Data Science: The science of moving dots in Basketball and shot value

Haider Hussain
Analytics Vidhya
Published in
7 min readSep 4, 2019

By representing players as dots and keeping track of their movement, data science methods can now study player behavior and provide insight to coaches/teams executives on better game planning and what plays to execute down the stretch for the highest success rate. Statistics have always been utilized in sports but how accurately are basic statistics measuring a players behavior? Are they an accurate measurement of what coaches and sports analyst have a ‘feel’ for? Having a ‘feel’ for the game and using the eye test is an important skill that coaches and experts have but how can you quantify this qualitative ‘feel’? For example in basketball, an average fan can tell when a player is taking a bad shot because it was heavily contested or there was a higher percentage shot available that another teammate could have taken, but how do you measure that? Companies like Second Spectrum are teaming with various NBA teams and use machine learning and spatio-temporal pattern recognition to help answer these questions. A simple description/illustration of how this information is captured through the STATS SportVU system :

‘STATS SportVU utilizes a six-camera system installed in basketball arenas to track the real-time positions of players and the ball 25 times per second. Utilizing this tracking data, STATS is able to create a wealth of innovative statistics based on speed, distance, player separation and ball possession.’
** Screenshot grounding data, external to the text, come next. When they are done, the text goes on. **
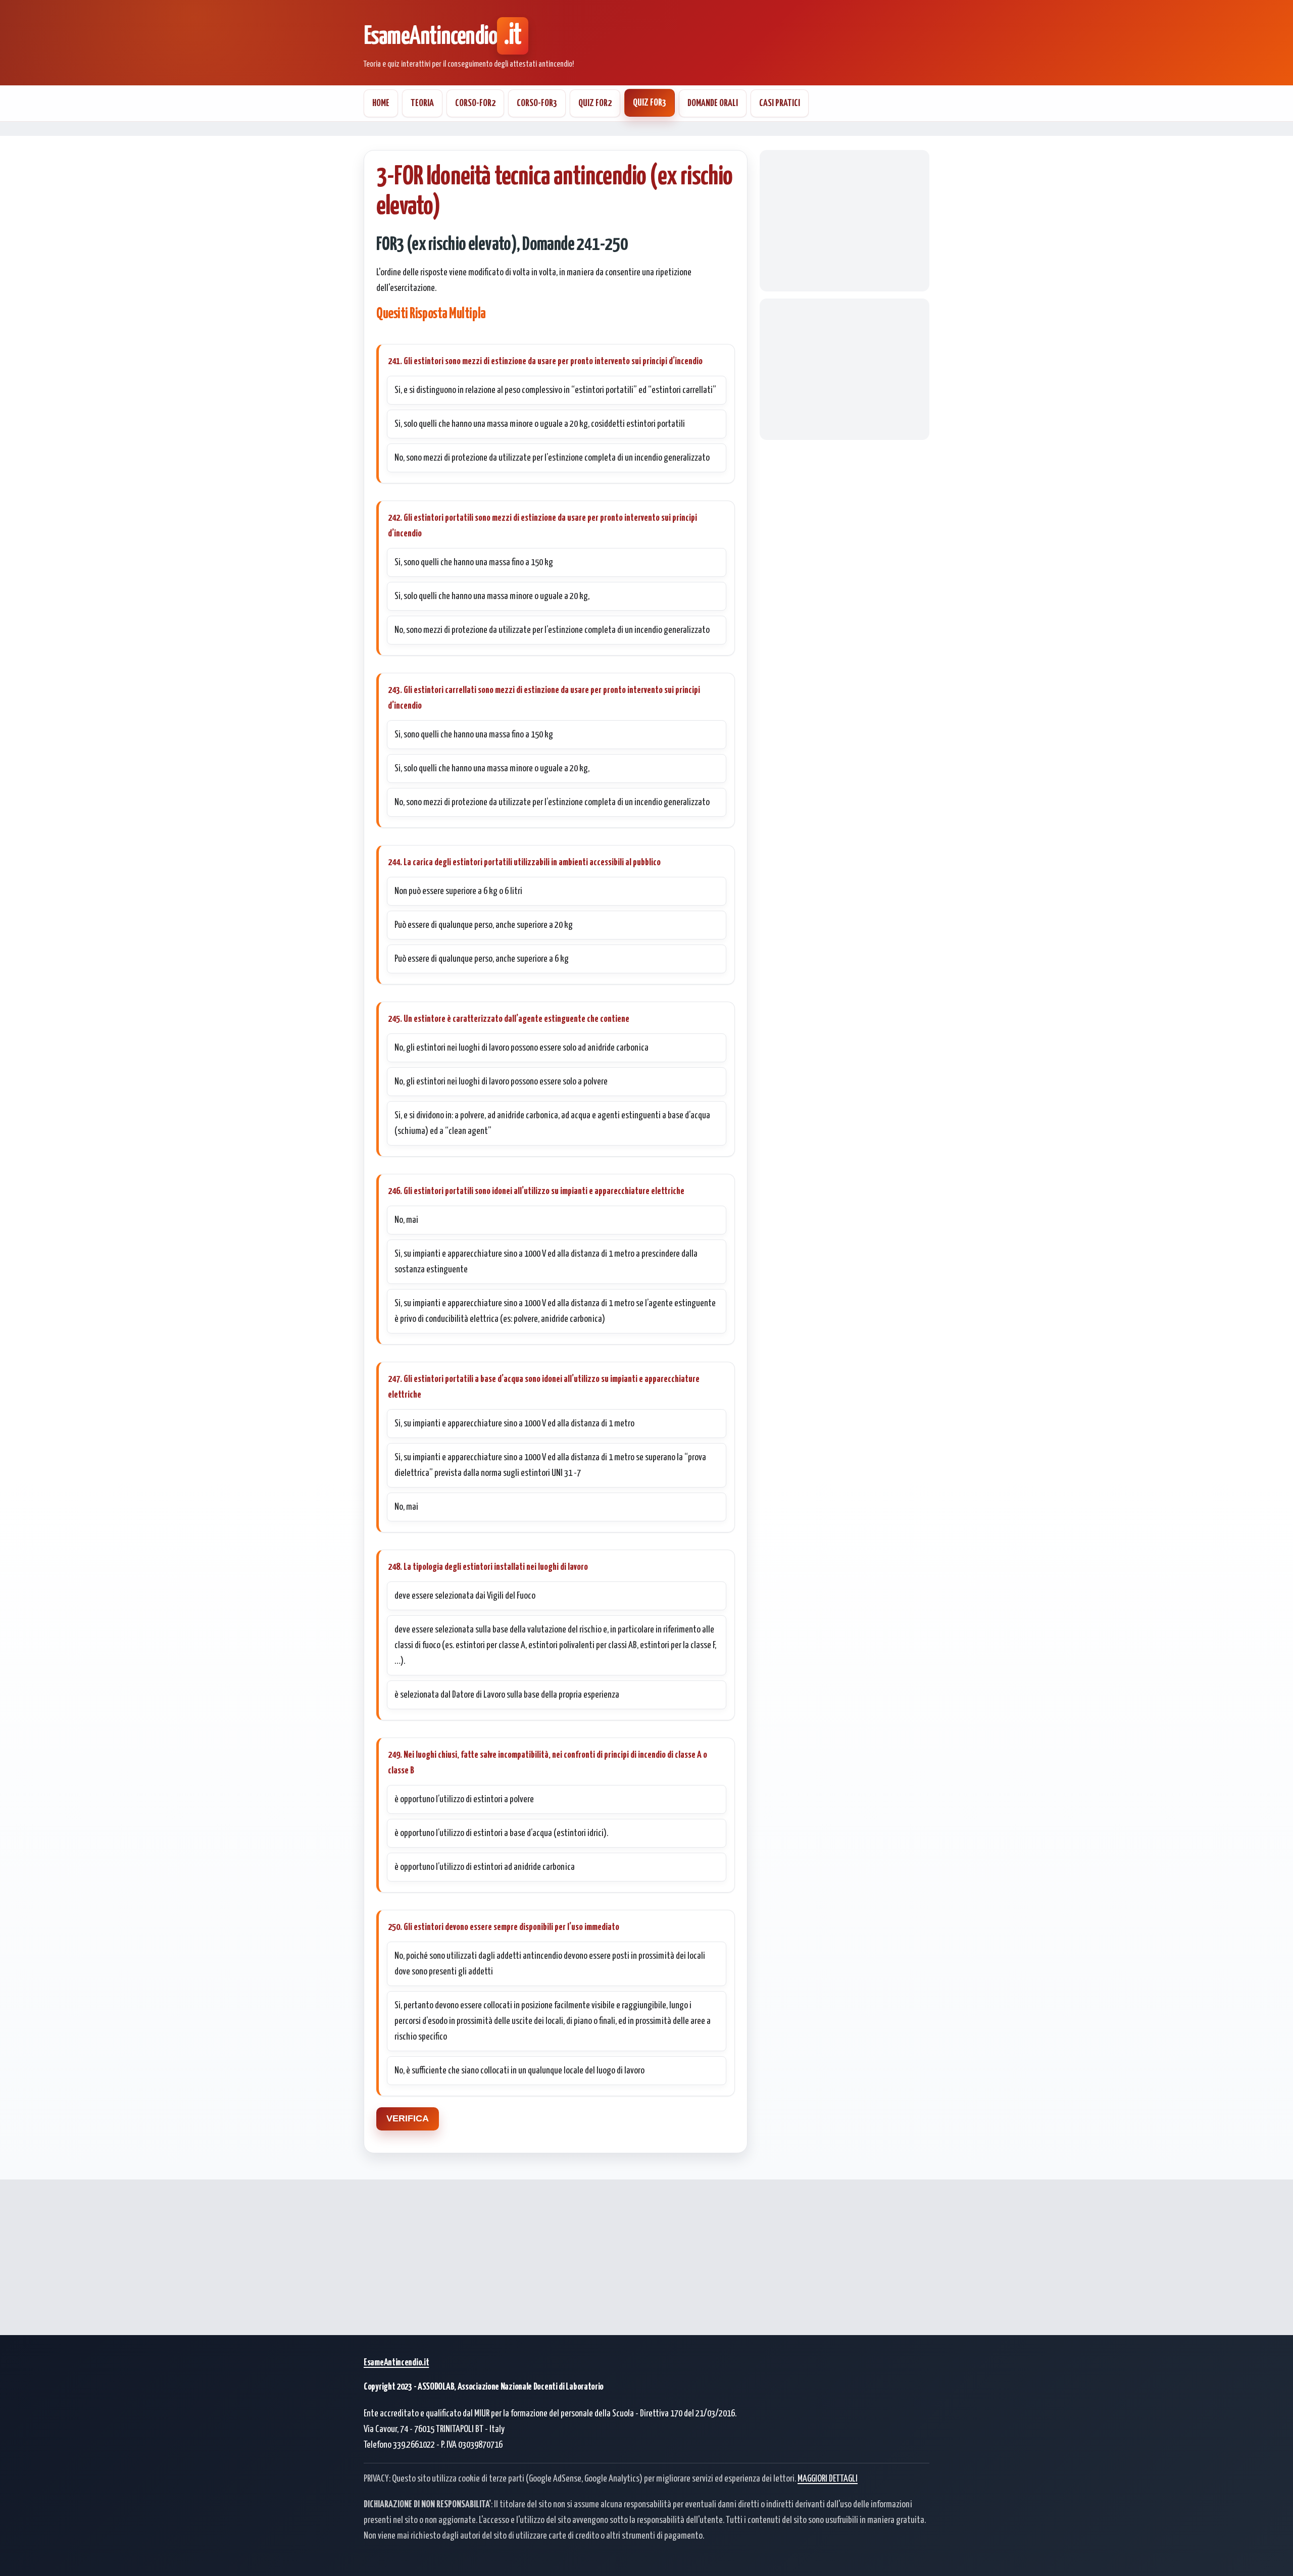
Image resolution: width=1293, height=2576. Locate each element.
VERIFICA (407, 2118)
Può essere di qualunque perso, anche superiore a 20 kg (483, 925)
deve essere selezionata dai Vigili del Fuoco (464, 1596)
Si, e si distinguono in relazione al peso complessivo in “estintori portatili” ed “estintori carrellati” (555, 390)
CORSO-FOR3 (537, 103)
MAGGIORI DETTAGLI (828, 2479)
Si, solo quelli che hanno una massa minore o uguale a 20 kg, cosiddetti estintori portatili (539, 424)
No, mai (406, 1220)
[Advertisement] (844, 220)
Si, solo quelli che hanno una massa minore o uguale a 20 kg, (491, 596)
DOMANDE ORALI (712, 103)
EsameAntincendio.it (396, 2362)
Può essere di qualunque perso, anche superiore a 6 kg (481, 959)
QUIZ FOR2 (595, 103)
By utilizing these tools every single movement a player makes at every second can be captured as data. The machine learning model then uses this data/movement to learn a players behavior. The machine can learn to recognize important terminology such as what consists of a pass, a rebound, a shot. Even advanced plays such as pick/rolls, post-ups and down screen can be identified. What is even more amazing is that as more information is gathered the machines are learning and more accurate with time. In simpler terms what the machine learning model is doing is sorting what is a shot and what isn’t a shot or what is a pick and roll and what isn’t a pick and roll. It gathers information by classifying and identifying many variations of a play. Ultimately the machines can then identify when these plays were the most effective by identifying when and what type of play led to to success (i.e. points).
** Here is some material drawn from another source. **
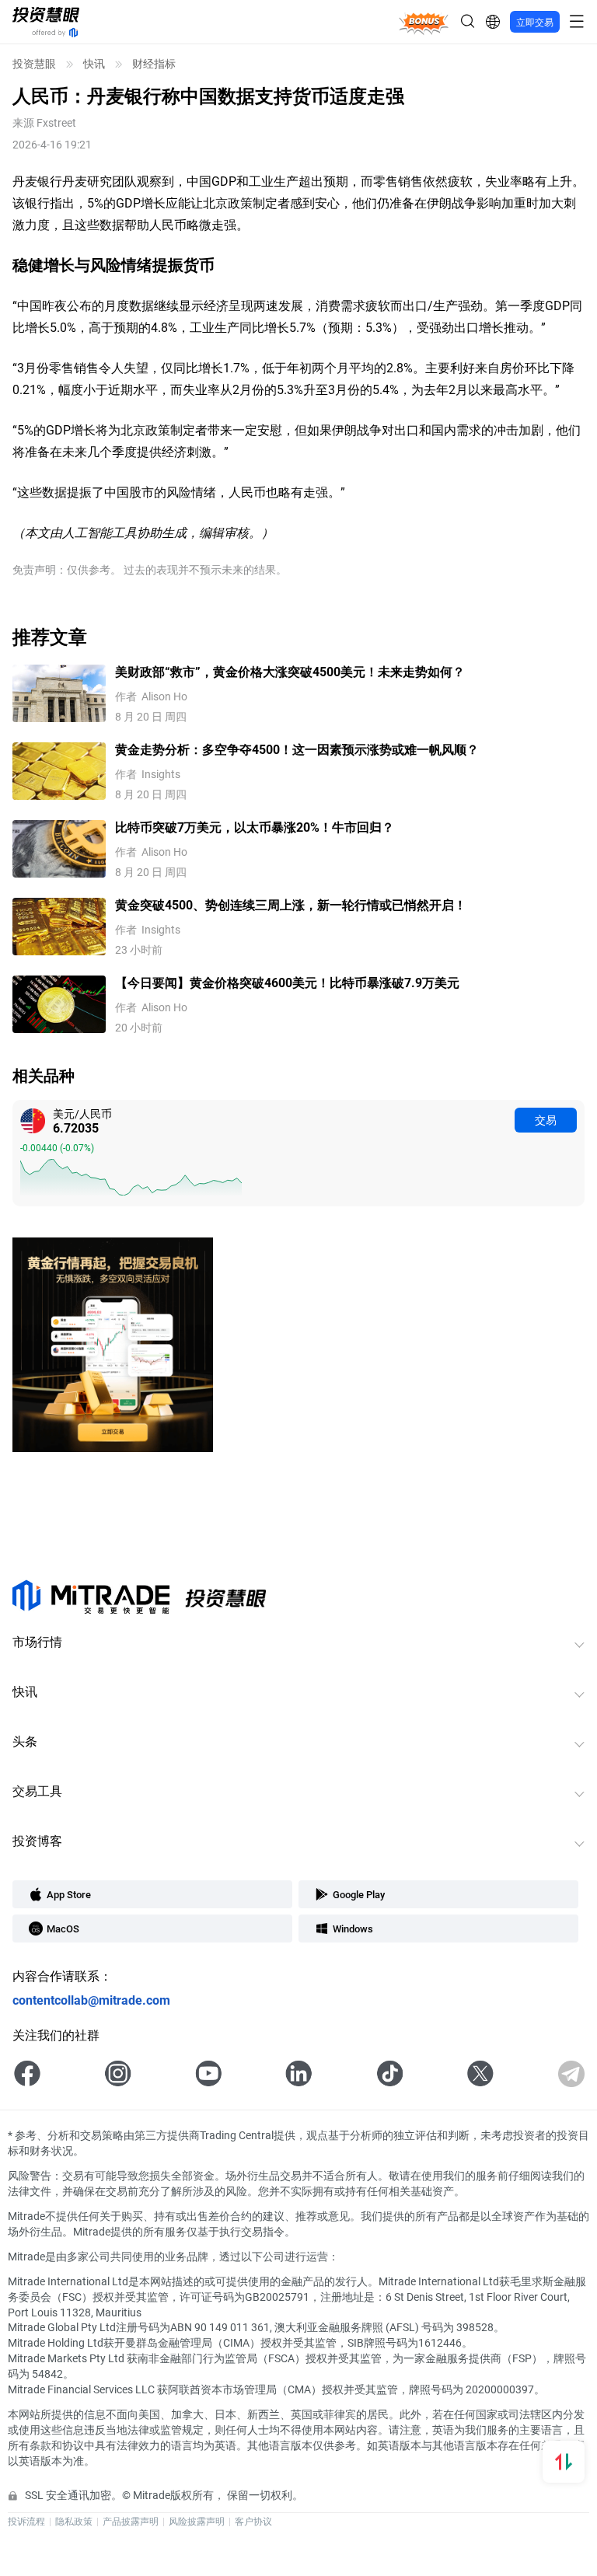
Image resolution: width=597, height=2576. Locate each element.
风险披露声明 (197, 2521)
Here are some visuals of what the machine learning model is capturing by the second:

Machine learning and spatio temporal recognition can identify terminology such as rebounding
Machine learning and passing example
Machine learning postup example
Machine learning identifying a pick and roll
Machine learning and making a shot

Coaching staff and teams can then utilize this information to start identifying things such as which players return the highest success rate after utilizing a pick and roll. Which combination players are the most effective when the game is on the line? Which plays increase opportunities to score when the team needs it the most?

Highest Shot Value

A more specific application of this technology is shot value. Currently the most common and widely accepted method of establishing whether or not a player is a good shot maker is their effective field goal percentage (EFG%). It is simply a ratio of the shots made over the shots taken. Because 3 pointers are worth more EFG also weighs 3 pointers more heavily. Simply put EFG captures the ability to make a shot but it does not quantify the quality of the shot. Am I getting my best shooters the best shots available to yield the highest success? How much do factors like was the shot contested or how close was the defender to the shooter matter? How can I capture ability and quality of a shot and create a better ?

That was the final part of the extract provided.